Wechsellagerungen und Quellverhalten von Kalium-Bentoniten

In order to assess the long-term stability of compacted bentonites under the conditions prevailing in a repository for high-level radioactive waste, natural potassium bentonites with defined pressure-temperature histories derived from geological studies were investigated. Ordovician potassium bentonites from Kinnekulle (Sweden) and Late Cretaceous bentonites from Montana (USA) were selected for the experiments. For comparison purposes, an illite from France and one from Hungary were also investigated. Careful separation of the grain size fraction < 0.2 μm of the potassium bentonites and analysis of the more or less pure mixed-layer components thus obtained gave 38 – 90 % mixed-layers and 2.4 – 4.9 % K2O as fixed potassium in the clay mineral structures. Based on the cation exchange capacity and the fixed interlayer potassium, interlayer charges of 0.38 to 0.47 charges per formula unit were calculated for the mixed-layers of the potassium bentonites. The interlayer charge calculated for the Kinnekulle sample B39 was confirmed experimentally after loading forty times with alkyl ammonium ions of chain length C6 – C14. Despite the heating effect following the formation of the bentonites, the interlayer charge of the potassium bentonites was only slightly increased and was still smectitic and, under the assumption of a starting material with 100 % swelling capacity, part of the swelling capacity remained intact. The swelling pressure measured for air-dried, uniaxially compacted samples with dry densities between 1.5 Mg/m3 and 2 Mg/m3 varied in the range 1 N/mm2 to 15 N/mm2. This corresponded to 10 – 70 % of the swelling pressure of a calcium bentonite (Montigel) with the same dry density. This showed that the Kinnekulle samples only reached their full swelling capacity after being dispersed ultrasonically. The effect of the ultrasonic treatment was generally much weaker for the Montana samples. The reasons for the restricted swelling in the case of the Kinnekulle samples are discussed.

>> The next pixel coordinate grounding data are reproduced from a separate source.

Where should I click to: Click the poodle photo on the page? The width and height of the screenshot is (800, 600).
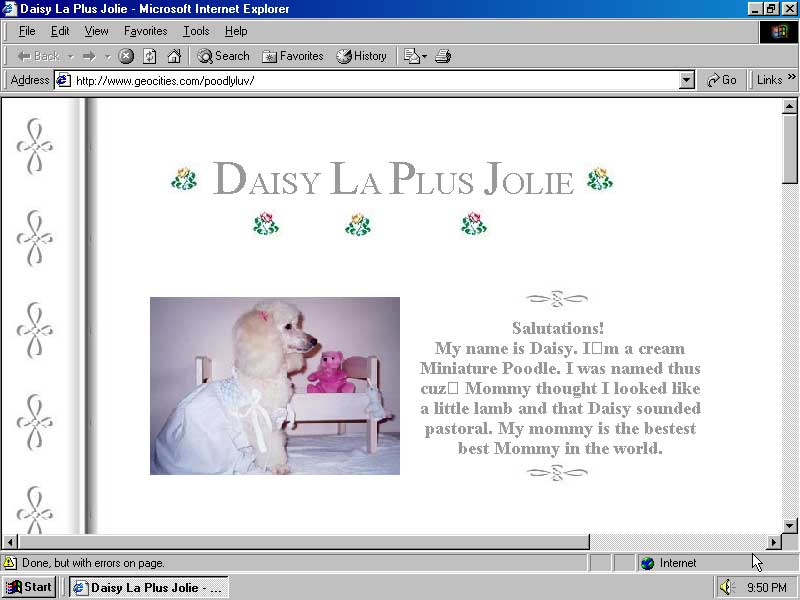click(x=275, y=385)
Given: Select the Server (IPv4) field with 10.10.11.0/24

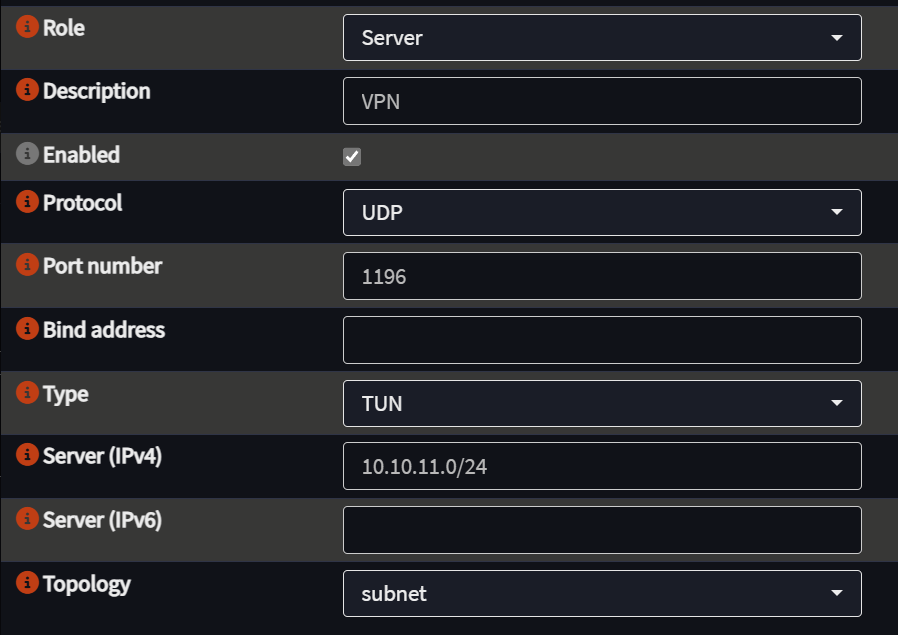Looking at the screenshot, I should tap(602, 466).
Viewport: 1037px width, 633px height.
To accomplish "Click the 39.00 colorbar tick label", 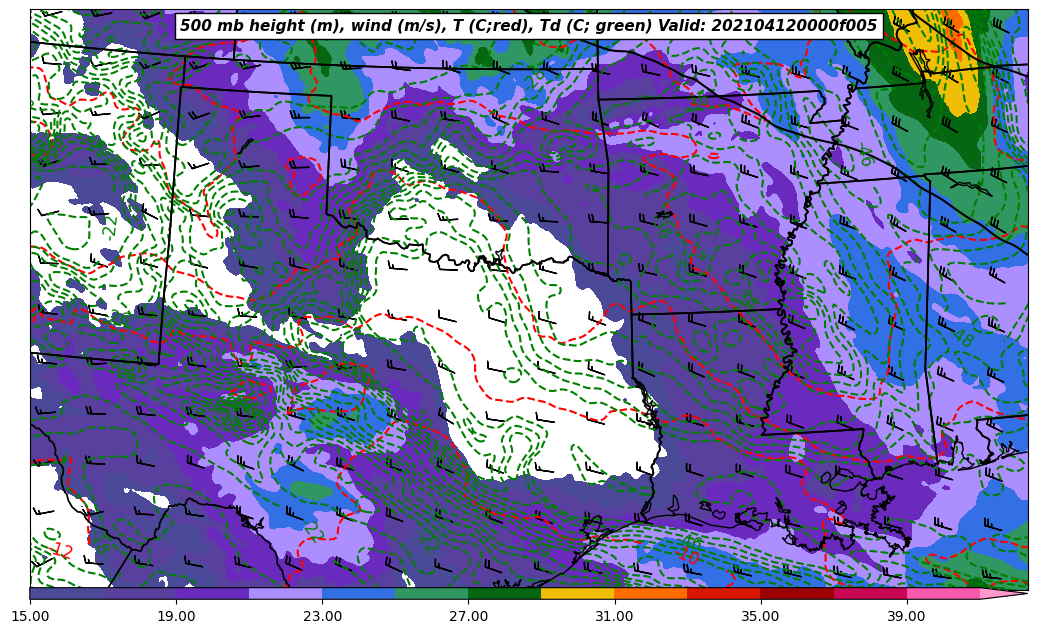I will pyautogui.click(x=906, y=616).
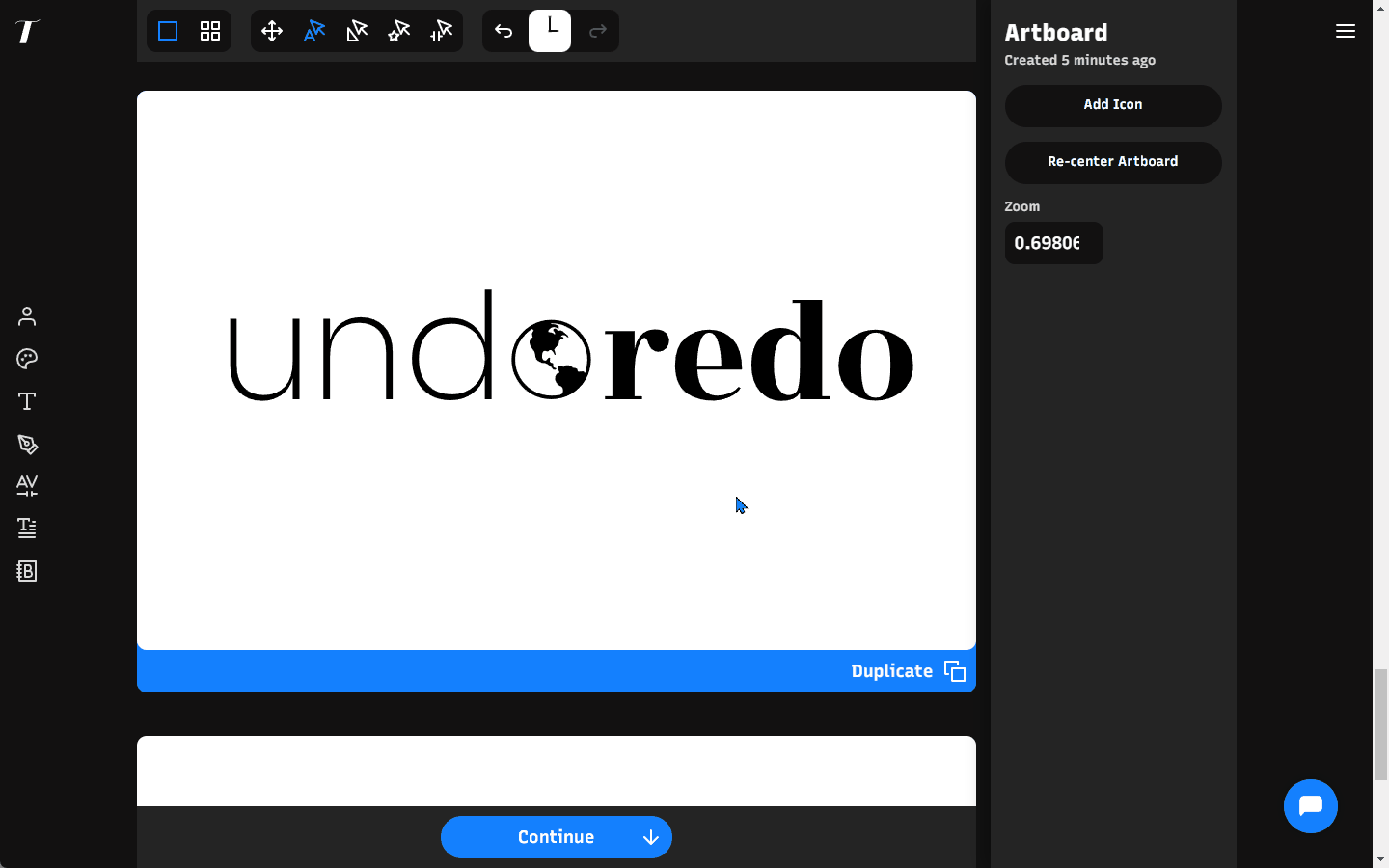Select the node selection tool
The image size is (1389, 868).
click(356, 31)
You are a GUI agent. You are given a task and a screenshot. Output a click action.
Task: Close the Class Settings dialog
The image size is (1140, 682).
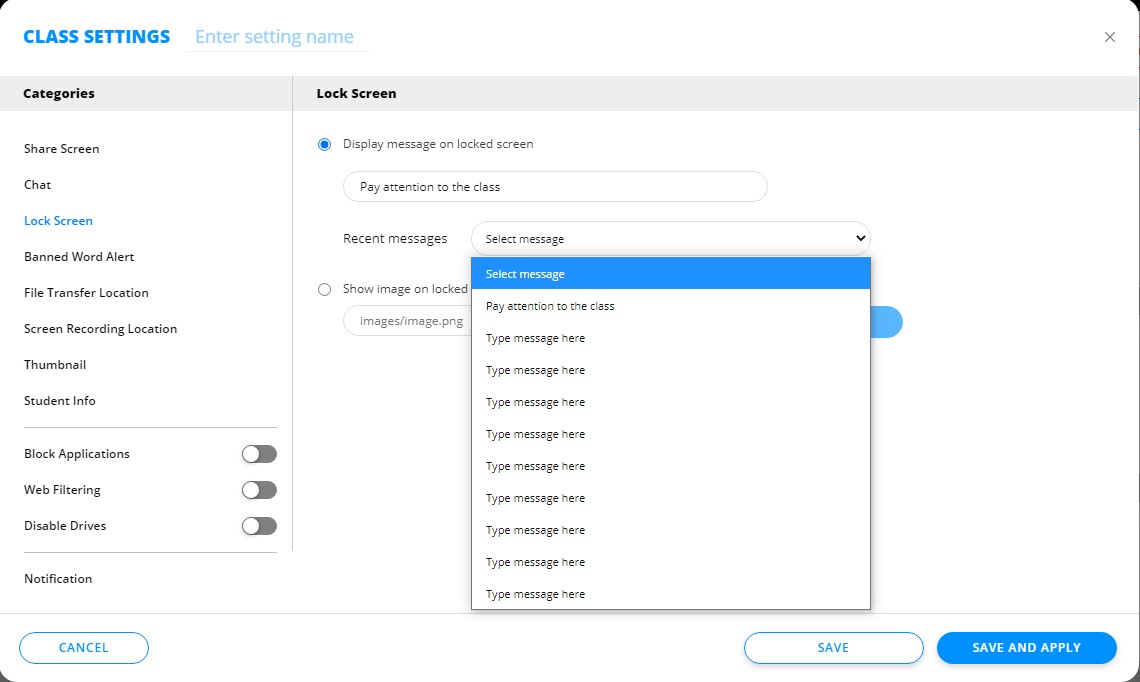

The illite MC (Massif Central) from France had very high swelling pressures which, for low dry densities (1.4 – 1.7 Mg/m3), lay in the range of swelling pressures for the calcium bentonite Montigel. In contrast to the illite MC, the Hungarian illite S (Sarospatak) had much lower swelling pressures. Swelling pressures calculated from water vapour adsorption isotherms complemented the investigation programme.